3.1. Total Fermented Food Intake

Total fermented food intake from the FFIQ and the 24‐h recalls were strongly correlated (r = 0.56, p < 0.001). Differences at the group level were statistically significant, with a moderate effect size (W = 10,085, r = 0.38, p < 0.001), indicating that the FFIQ slightly overestimates intakes. According to the Bland–Altman plot, a positive bias for the FFIQ was detected with a median (IQR) difference of 24.20 g (−11.42, 62.63). All but 10 participants fell within the limits of agreement, with no proportional bias (slope = 0.38, 95% CI = −0.08, 0.84; p = 0.11) but with wide limits of agreement (Figure 3).

Bland–Altman plot of total fermented food intake (g/day). The green dashed lines represent the upper (97.5th percentile) and the lower (2.5th percentile) limit of agreement. The solid blue line represents the bias (median difference of intake).

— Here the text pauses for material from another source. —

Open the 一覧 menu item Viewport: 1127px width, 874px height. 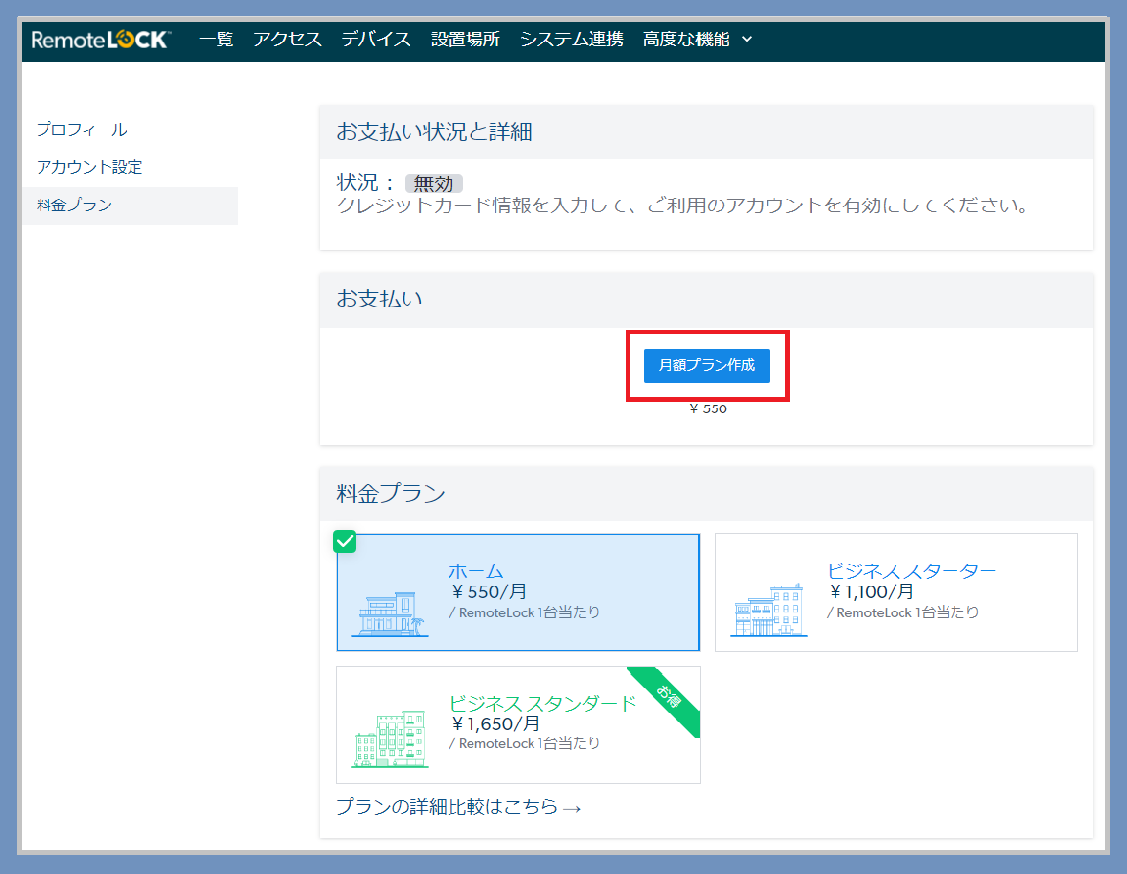[216, 40]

The FFIQ classified 93.4% of participants in the same or adjacent tertile of total fermented food intake. Results of the validation statistics for total fermented food intake, food categories and individual foods are presented in Table 3, and the additional Bland–Altman plots for the food categories are provided as Figures S2–S6. Statistics were repeated with the exclusion of an outlier reporting > 2000 g of total fermented food/day, but no appreciable differences in the validation statistics were observed (data not shown). Sensitivity analyses showed good agreement overall between the FFIQ and the 24‐h recalls when stratified by sex, age and risk of eating disorders according to the SCOFF screening tool (Table S2).

Table 3.

Summary of the validation statistics between the FFIQ and the 24‐h recalls.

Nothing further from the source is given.